[What is asked] Pick out and copy each line of the data that contains the word "should".

[Dataset excerpts]
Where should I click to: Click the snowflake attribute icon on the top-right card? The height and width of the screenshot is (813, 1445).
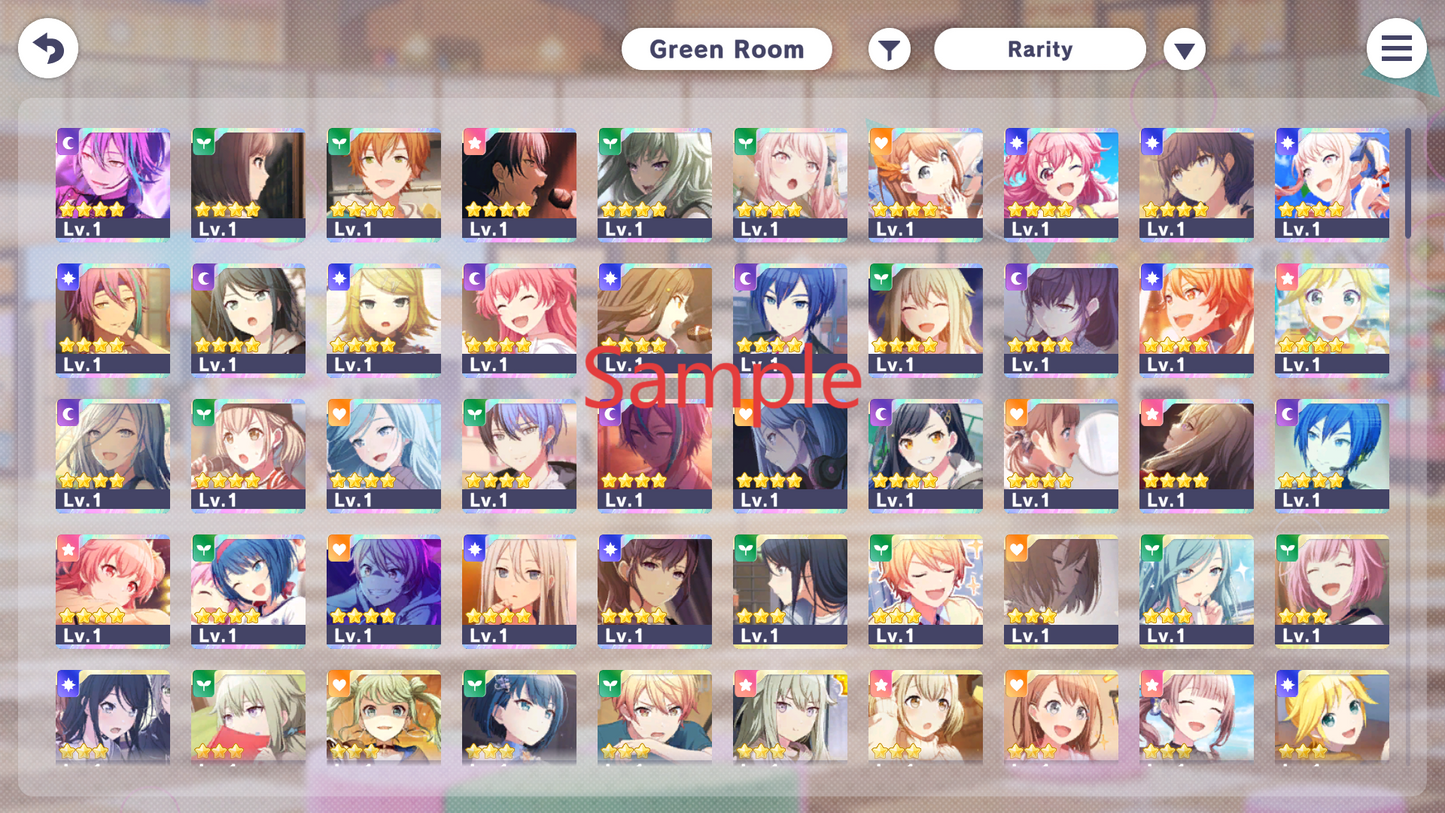coord(1285,143)
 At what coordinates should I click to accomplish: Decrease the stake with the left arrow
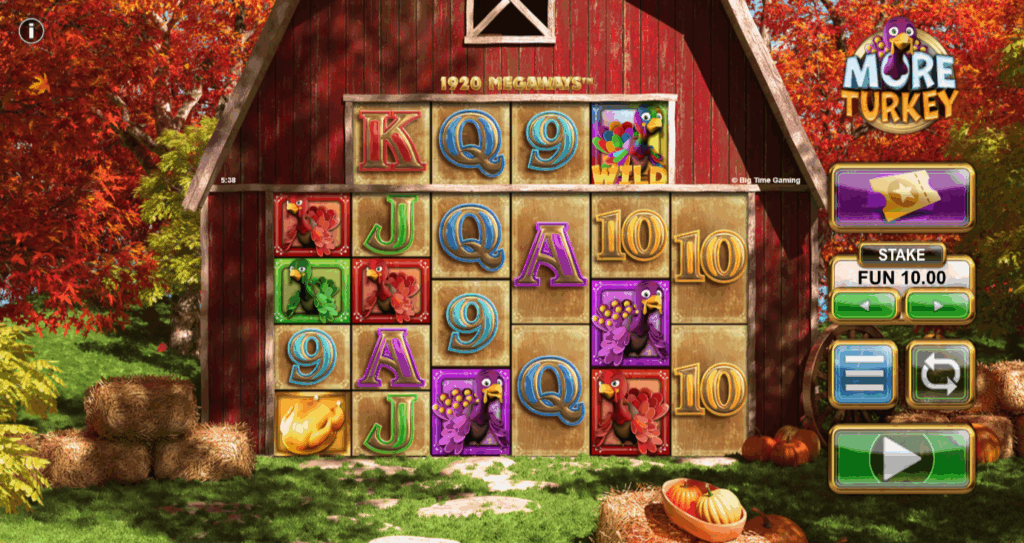[x=865, y=305]
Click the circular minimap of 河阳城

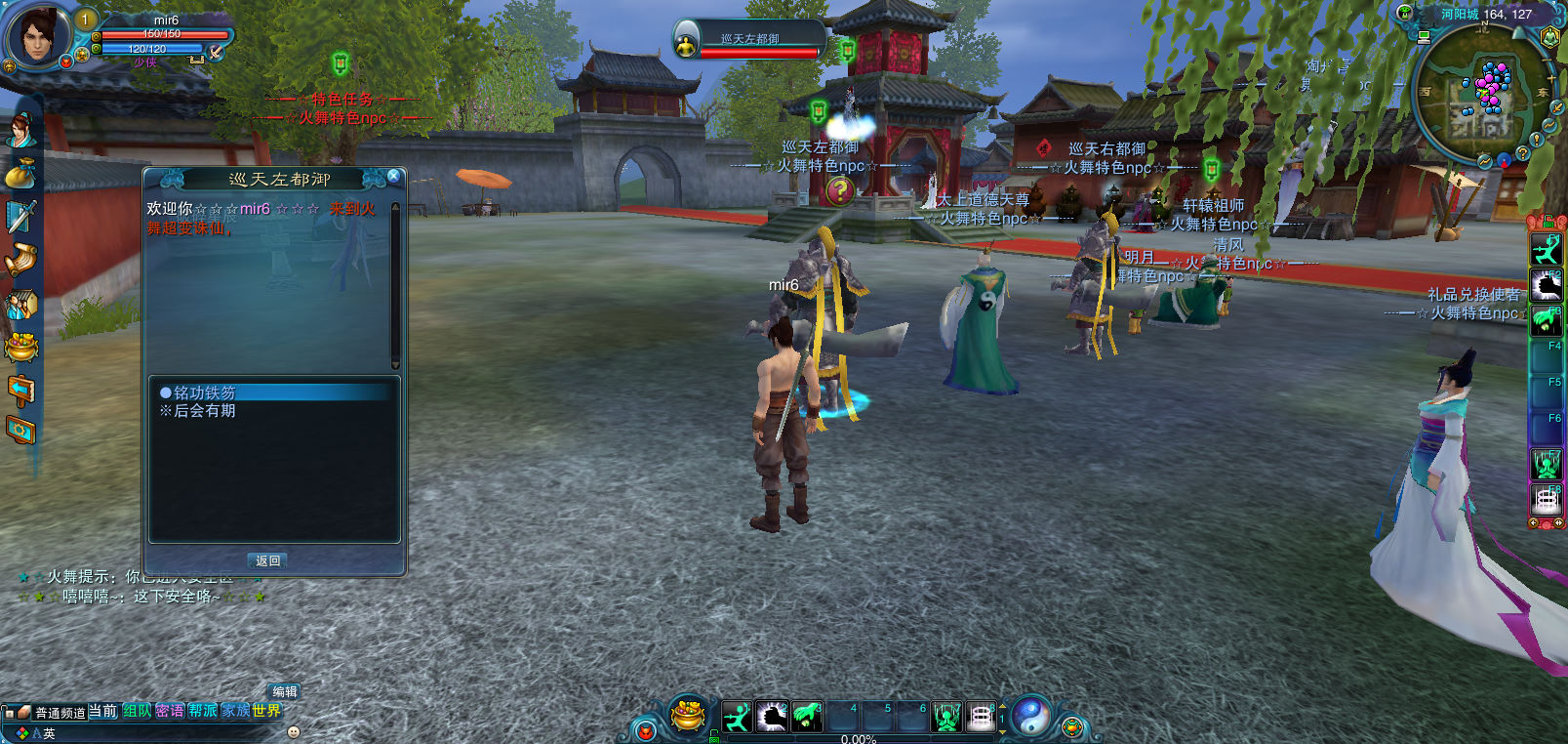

[Written response]
Where should I click to: Click the snowflake attribute icon on the top-right card? The height and width of the screenshot is (813, 1445).
 At what coordinates should I click to accomplish: Decrease the stake with the left arrow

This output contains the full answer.